CIAM by example in four recipes: Prevent fraudulent activity
This recipe is part of the series Learn CIAM by example: Four recipes to improve your app’s security and UX. You can learn more about the series by downloading our four recipes in a cookbook format. In this recipe, you learn how to use CIAM to prevent fraudulent sign-ups and account takeovers. |
Fraudulent activity on the web can happen on any application or channel you can think of.
New technologies — from data lakes to cloud ETLs and AI — are drastically increasing the volume of consumer data stored and processed by companies. While this leads to highly personalized services (and customer delight), it also raises concerns for people about how you keep their data safe and private when they sign up and use your services.
When it comes to Identity, fraudulent app activities typically happen through two vectors: fraudulent sign-ups and account takeovers.

## Data section
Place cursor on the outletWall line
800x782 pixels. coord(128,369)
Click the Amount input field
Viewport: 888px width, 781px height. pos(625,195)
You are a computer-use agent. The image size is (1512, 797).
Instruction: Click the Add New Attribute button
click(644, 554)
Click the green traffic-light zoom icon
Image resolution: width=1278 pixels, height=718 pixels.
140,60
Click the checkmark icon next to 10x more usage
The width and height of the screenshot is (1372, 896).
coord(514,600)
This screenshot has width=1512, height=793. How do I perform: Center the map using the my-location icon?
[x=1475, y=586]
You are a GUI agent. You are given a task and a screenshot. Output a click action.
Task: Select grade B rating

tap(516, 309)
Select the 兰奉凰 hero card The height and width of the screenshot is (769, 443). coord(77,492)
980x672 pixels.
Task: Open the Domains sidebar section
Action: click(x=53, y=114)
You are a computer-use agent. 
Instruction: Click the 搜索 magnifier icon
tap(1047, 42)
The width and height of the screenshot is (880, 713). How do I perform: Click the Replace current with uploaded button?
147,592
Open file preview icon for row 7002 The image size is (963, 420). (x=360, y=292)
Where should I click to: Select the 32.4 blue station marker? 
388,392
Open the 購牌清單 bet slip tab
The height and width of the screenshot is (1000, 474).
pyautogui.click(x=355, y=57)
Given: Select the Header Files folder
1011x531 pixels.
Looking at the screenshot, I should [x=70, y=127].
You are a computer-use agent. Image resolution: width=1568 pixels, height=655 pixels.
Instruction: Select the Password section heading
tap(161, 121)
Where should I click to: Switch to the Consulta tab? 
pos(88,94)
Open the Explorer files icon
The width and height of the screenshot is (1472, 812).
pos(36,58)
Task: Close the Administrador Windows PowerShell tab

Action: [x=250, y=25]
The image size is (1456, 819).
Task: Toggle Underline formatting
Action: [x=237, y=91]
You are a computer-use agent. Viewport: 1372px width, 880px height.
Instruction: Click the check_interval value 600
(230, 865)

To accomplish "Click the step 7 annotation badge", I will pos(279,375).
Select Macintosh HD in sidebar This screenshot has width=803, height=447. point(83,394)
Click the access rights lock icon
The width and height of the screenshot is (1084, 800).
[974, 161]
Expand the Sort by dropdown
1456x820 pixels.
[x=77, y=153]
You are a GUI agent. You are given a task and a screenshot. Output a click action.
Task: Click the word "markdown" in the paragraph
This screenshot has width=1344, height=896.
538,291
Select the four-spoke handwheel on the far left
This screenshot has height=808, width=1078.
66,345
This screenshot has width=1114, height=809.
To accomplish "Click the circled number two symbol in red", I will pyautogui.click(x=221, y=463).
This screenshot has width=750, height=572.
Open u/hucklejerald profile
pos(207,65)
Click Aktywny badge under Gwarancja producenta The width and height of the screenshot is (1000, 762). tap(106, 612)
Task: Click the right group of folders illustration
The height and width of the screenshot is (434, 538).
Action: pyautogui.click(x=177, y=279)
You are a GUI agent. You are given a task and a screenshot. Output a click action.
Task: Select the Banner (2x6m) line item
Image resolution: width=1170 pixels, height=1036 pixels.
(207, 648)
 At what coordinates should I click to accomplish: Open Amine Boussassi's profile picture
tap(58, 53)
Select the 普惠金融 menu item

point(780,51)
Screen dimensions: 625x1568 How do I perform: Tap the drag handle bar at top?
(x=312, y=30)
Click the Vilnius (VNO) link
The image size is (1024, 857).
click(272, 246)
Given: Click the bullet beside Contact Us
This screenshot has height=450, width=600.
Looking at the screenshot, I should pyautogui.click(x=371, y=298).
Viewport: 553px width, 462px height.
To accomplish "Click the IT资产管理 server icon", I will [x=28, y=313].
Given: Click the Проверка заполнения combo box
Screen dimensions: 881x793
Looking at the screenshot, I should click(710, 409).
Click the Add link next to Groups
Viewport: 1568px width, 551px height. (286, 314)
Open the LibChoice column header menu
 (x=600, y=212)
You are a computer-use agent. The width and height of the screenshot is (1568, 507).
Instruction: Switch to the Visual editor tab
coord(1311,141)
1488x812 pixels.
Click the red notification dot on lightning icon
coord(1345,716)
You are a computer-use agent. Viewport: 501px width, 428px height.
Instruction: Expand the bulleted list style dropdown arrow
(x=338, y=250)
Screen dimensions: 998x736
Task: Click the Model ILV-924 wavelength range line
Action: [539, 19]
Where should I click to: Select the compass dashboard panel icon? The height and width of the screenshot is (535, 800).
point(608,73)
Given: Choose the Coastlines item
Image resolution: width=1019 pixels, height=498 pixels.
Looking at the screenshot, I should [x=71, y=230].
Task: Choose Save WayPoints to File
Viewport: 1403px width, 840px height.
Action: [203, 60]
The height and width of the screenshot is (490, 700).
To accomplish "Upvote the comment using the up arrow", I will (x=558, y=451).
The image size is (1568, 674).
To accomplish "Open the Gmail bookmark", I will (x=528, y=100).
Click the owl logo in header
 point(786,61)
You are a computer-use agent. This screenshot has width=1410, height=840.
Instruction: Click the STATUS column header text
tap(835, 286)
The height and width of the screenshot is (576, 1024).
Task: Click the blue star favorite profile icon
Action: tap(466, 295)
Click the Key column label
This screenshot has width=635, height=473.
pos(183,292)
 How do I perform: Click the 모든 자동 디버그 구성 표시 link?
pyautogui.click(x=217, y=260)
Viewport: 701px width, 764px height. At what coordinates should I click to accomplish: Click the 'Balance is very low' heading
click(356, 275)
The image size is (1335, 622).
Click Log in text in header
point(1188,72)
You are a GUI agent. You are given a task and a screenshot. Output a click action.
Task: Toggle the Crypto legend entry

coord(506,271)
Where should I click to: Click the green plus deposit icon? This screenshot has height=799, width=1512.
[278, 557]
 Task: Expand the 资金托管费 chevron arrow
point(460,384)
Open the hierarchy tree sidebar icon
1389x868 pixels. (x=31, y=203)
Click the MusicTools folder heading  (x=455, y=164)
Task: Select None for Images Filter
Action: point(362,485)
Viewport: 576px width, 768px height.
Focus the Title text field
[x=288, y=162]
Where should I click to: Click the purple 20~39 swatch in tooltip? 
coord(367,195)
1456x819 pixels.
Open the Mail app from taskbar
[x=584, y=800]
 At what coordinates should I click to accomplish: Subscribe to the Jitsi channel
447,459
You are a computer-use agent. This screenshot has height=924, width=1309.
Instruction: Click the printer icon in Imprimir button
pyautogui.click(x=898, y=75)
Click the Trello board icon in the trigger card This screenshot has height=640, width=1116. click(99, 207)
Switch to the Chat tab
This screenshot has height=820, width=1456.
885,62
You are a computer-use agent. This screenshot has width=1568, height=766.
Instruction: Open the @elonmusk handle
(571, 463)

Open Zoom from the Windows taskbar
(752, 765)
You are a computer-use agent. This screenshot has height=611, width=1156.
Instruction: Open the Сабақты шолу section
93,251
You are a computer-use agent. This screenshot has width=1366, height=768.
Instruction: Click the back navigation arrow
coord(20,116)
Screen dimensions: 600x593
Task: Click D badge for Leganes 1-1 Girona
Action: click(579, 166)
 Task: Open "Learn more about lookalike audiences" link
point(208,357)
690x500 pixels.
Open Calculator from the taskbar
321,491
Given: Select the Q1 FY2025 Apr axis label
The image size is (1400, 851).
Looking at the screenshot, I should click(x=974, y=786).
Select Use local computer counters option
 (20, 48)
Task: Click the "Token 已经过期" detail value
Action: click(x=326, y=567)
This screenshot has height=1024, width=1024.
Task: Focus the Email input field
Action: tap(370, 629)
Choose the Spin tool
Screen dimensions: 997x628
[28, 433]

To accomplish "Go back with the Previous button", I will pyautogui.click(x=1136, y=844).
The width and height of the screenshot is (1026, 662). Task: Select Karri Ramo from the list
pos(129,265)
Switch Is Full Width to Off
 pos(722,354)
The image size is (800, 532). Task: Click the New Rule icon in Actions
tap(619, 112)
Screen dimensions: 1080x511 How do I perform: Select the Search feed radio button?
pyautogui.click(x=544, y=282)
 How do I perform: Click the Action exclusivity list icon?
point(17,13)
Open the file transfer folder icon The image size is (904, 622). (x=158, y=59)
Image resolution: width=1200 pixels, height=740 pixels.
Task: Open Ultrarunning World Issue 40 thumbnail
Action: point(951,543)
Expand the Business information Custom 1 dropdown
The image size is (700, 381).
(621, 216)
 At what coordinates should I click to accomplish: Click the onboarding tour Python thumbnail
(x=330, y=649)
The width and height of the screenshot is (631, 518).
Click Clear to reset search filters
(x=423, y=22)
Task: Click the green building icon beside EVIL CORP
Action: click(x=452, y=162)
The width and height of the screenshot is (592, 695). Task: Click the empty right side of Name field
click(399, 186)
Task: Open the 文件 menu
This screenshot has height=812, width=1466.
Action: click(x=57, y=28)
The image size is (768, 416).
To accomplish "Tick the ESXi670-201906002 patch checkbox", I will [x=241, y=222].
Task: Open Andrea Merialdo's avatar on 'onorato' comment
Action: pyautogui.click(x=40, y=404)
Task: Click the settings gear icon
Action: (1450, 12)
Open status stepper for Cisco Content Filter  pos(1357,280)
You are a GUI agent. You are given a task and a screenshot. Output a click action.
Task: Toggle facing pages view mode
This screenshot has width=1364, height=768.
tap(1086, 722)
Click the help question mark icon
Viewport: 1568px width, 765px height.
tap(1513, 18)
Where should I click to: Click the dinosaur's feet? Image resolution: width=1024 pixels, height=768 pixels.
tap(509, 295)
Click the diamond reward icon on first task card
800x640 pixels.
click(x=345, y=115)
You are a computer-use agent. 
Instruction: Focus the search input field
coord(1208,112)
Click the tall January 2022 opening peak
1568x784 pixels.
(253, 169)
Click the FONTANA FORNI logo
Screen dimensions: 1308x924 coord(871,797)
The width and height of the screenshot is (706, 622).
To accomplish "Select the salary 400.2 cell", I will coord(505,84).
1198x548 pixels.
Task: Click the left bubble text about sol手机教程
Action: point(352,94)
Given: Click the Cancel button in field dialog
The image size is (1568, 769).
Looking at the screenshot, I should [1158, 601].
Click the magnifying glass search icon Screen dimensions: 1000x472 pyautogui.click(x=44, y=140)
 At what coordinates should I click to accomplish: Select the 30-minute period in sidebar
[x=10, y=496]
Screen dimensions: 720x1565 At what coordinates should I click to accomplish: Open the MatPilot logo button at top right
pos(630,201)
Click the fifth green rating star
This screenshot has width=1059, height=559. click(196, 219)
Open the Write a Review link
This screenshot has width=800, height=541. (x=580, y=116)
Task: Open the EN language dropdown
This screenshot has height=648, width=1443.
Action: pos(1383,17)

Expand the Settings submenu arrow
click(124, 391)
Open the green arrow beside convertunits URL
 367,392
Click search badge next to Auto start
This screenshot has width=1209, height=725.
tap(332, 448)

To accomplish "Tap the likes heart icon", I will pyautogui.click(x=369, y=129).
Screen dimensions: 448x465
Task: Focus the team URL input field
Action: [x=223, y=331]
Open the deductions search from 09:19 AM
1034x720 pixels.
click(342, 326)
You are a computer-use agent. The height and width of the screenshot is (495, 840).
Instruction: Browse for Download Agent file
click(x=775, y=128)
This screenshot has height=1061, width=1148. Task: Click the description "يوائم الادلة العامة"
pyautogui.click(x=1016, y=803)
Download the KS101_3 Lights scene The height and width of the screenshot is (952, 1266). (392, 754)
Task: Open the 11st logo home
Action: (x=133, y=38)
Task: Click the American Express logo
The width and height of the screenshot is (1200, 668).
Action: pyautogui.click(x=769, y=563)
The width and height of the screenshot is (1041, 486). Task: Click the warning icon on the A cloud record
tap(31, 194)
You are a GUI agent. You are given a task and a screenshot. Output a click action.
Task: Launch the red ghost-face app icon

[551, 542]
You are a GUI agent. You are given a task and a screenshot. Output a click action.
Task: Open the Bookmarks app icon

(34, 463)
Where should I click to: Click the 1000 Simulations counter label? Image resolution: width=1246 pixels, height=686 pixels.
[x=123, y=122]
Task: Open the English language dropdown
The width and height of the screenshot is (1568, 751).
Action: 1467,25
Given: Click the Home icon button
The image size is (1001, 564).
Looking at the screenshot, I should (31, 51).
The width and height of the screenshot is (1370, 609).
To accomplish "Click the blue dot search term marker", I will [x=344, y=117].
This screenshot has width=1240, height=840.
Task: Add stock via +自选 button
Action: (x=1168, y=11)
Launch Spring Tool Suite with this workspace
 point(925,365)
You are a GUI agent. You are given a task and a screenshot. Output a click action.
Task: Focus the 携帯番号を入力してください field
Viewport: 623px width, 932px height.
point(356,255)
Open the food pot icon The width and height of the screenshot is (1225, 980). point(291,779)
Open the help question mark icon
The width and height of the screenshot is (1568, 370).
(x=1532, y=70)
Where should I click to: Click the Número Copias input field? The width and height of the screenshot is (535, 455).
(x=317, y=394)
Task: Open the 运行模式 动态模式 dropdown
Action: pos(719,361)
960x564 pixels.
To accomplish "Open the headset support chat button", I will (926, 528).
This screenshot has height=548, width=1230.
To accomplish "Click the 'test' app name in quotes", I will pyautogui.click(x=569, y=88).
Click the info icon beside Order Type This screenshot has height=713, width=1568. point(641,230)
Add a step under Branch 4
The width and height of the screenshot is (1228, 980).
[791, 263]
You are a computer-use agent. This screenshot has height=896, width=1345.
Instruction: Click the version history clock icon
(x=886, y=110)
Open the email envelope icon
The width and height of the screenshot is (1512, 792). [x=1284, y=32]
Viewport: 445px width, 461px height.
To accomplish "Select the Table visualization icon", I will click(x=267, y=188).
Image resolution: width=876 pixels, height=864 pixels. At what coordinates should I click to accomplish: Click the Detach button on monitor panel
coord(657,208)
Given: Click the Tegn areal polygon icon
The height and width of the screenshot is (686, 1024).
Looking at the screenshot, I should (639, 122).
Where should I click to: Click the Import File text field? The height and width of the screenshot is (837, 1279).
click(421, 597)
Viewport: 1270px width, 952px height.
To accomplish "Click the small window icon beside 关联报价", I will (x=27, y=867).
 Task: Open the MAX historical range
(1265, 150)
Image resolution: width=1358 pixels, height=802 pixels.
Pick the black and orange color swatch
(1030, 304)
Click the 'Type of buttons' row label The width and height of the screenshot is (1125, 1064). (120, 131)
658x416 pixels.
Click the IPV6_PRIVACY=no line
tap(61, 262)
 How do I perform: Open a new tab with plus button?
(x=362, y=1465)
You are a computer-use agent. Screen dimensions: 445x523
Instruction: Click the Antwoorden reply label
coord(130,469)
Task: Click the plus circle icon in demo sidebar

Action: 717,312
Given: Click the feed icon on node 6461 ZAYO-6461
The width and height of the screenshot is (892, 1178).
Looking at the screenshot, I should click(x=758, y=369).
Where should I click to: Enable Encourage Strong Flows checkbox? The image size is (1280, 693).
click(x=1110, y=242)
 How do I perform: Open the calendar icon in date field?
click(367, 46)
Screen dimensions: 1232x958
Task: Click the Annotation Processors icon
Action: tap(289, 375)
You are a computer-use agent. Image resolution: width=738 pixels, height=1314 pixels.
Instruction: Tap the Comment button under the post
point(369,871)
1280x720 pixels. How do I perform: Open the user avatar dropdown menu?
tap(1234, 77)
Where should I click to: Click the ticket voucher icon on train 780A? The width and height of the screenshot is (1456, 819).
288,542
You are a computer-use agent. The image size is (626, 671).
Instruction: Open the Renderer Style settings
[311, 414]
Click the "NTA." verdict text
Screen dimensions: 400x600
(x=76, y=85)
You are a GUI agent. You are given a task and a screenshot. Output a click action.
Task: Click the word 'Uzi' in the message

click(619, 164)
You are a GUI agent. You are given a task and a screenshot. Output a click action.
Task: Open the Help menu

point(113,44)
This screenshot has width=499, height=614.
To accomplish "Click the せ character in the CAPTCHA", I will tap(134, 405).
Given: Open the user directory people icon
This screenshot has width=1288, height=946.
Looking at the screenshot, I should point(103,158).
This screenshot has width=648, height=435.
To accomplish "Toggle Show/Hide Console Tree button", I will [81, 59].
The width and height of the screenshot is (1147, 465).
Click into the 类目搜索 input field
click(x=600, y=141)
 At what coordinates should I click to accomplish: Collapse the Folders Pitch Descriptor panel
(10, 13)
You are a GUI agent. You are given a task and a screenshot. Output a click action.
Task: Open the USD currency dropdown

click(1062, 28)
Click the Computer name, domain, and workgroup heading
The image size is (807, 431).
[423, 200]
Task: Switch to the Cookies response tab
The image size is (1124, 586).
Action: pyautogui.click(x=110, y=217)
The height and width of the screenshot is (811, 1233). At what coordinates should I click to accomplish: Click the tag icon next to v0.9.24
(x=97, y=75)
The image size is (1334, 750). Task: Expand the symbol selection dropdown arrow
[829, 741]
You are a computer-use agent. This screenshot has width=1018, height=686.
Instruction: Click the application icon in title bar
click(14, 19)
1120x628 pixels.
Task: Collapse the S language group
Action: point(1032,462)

## Aim A
In the CIAM fraud recipe, what are the two vectors through which fraudulent app activity typically happens when it comes to Identity?
## Aim B
Write out the rows starting at the line containing "Open the food" and ending at the line containing "The width and height of the screenshot is (1512, 792).".

## Right answer A
Fraudulent sign-ups and account takeovers.

## Right answer B
Open the food pot icon The width and height of the screenshot is (1225, 980). point(291,779)
Open the help question mark icon
The width and height of the screenshot is (1568, 370).
(x=1532, y=70)
Where should I click to: Click the Número Copias input field? The width and height of the screenshot is (535, 455).
(x=317, y=394)
Task: Open the 运行模式 动态模式 dropdown
Action: pos(719,361)
960x564 pixels.
To accomplish "Open the headset support chat button", I will (926, 528).
This screenshot has height=548, width=1230.
To accomplish "Click the 'test' app name in quotes", I will pyautogui.click(x=569, y=88).
Click the info icon beside Order Type This screenshot has height=713, width=1568. point(641,230)
Add a step under Branch 4
The width and height of the screenshot is (1228, 980).
[791, 263]
You are a computer-use agent. This screenshot has height=896, width=1345.
Instruction: Click the version history clock icon
(x=886, y=110)
Open the email envelope icon
The width and height of the screenshot is (1512, 792). [x=1284, y=32]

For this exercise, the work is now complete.